Médicalement, s’adresser aux bonnes personnes et éviter les conseils de certains pairs qui généralisent en fonction de leurs parcours, chaque corps est différent, chaque transition est unique.
Ne pas négliger la transition « psychologique » se poser les bonnes questions, être sincère avec soi-même, si nécessaire, ne pas hésiter à se faire accompagner dans cette démarche, un regard extérieur est souvent plus objectif que celui que l’on se porte.
Etre patiente, entre les différentes étapes le temps peut paraitre long, c’est l’occasion de travailler sur le point précédent et surtout de penser à son avenir, la transition n’est pas une n en soi, la vie ne s’arrête pas, penser à sa vie professionnelle, ne pas s’isoler, développer son réseau social et amical, participer aux activités des associations…
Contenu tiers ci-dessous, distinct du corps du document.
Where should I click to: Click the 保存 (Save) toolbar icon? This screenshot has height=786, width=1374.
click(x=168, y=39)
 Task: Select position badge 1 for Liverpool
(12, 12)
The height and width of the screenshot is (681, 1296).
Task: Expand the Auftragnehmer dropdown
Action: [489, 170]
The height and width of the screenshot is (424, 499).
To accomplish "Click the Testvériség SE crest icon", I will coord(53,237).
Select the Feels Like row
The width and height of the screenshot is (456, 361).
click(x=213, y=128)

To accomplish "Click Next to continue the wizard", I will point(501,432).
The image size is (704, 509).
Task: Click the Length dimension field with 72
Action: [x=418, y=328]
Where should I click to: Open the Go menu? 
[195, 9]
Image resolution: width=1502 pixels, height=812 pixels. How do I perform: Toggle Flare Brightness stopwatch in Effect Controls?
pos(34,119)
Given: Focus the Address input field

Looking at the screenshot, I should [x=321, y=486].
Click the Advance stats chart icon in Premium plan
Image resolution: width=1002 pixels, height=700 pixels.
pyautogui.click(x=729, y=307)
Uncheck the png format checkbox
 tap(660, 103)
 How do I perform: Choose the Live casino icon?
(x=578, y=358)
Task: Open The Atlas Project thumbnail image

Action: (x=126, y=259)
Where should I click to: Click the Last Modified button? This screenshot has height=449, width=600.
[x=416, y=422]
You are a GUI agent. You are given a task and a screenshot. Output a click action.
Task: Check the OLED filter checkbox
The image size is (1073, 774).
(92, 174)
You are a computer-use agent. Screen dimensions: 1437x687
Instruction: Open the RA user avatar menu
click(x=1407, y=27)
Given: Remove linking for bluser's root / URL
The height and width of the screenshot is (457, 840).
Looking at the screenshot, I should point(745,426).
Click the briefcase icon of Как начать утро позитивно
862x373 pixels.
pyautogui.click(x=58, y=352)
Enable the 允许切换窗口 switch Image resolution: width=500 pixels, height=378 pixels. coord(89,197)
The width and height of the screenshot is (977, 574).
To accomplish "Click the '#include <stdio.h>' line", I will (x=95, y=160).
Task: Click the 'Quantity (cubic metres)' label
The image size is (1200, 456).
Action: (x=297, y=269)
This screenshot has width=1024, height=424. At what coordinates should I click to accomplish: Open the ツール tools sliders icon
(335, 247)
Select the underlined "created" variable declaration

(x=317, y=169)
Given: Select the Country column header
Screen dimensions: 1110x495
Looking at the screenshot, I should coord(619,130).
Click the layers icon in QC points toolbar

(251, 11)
Quel est selon toi le combat prioritaire de la communauté trans ?
Le changement d’état civil libre et gratuit, la dépsychiatrisation et sur le long terme changer le regard de la société sur les trans et ça passe par une visibilité dans les médias, les entreprises, l’éducation, l’administration…
Nous devons être partout pour que le regard s’habitue à notre présence, que l’on voit la personne avec ses qualités, ses compétences avant de voir là où le trans, ce sont nos enjeux au sein de l’association En Trans dont je suis trésorière.